Novel predicted peptidases with a potential role in the ubiquitin signaling pathway

A multi-pronged strategy including extensive sequence searches, structural modeling, and analysis of contextual information extracted from domain architectures, genetic screens, and large-scale protein-protein interaction analyses was employed to predict previously undetected components of the eukaryotic ubiquitin (Ub) signaling system. Two novel groups of proteins that are likely to function as de-ubiquitinating and de-SUMOylating peptidases (DUBs) were identified. The first group of putative DUBs, designated PPPDE superfamily ( after Permuted Papain fold Peptidases of DsRNA viruses and Eukaryotes), consists of predicted thiol peptidases with a circularly permuted papain-like fold.
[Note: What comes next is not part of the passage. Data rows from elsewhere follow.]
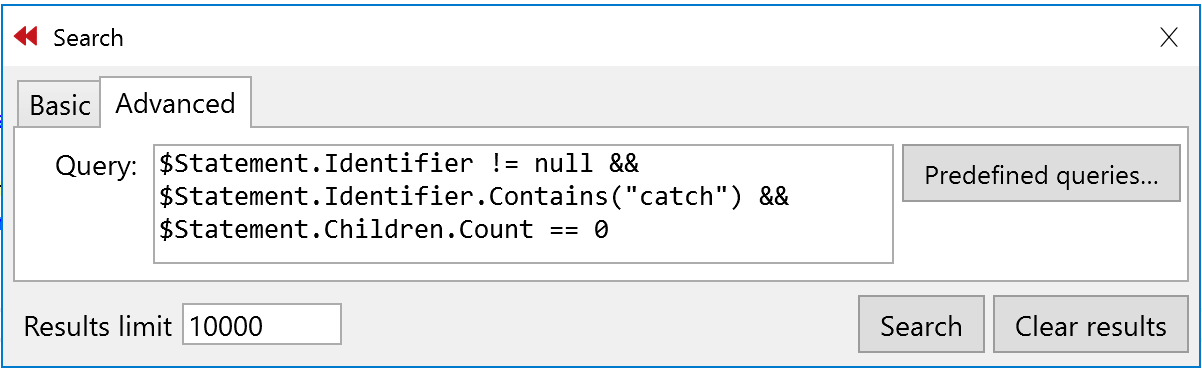Click the "Search" title bar text
Image resolution: width=1202 pixels, height=370 pixels.
pos(88,38)

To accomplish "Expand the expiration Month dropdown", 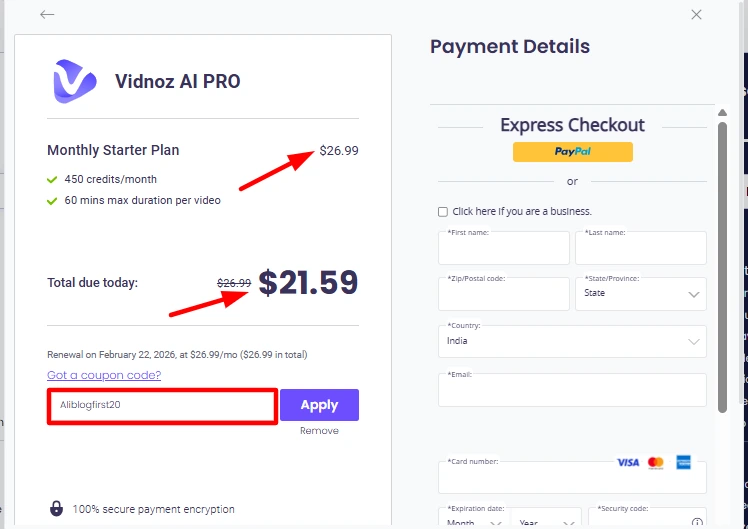I will click(x=474, y=522).
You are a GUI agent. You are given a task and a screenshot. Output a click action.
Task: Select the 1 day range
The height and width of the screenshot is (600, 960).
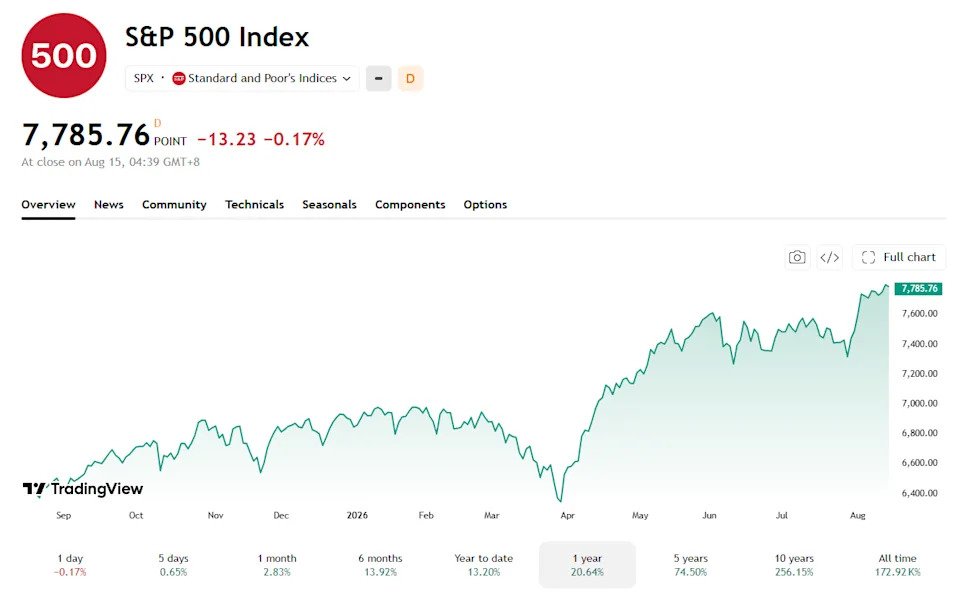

The inference of the likely DUB function of the PPPDE superfamily proteins is based on the fusions of the catalytic domain to Ub-binding PUG ( PUB)/UBA domains and a novel alpha-helical Ub-associated domain ( the PUL domain, after PLAP, Ufd3p and Lub1p). The presence of the PPPDE superfamily proteins in most eukaryotic lineages, including basal ones, such as Giardia, suggests a role in deubiquitination of highly conserved proteins involved in key cellular functions, such as cell cycle control. In addition to eukaryotic proteins, the PPPDE superfamily includes predicted proteases from several groups of double-stranded RNA viruses and one single-stranded DNA virus. The apparent recruitment of DUBs for viral polyprotein processing seems to represent a common theme in evolution of viruses. The second group of putative DUBs identified in this study is the WLM (Wss1p-like metalloproteases) family of the Zincin-like superfamily of Zn-dependent peptidases, which are linked to the Ub-system by virtue of fusions with the UB-binding PUG ( PUB), Ub-like, and Little Finger domains. More specifically, genetic evidence implicates the WLM family in de-SUMOylation. If validated experimentally, the WLM family proteins will represent the first case of a Zincin-like metalloprotease involvement in Ub-signaling.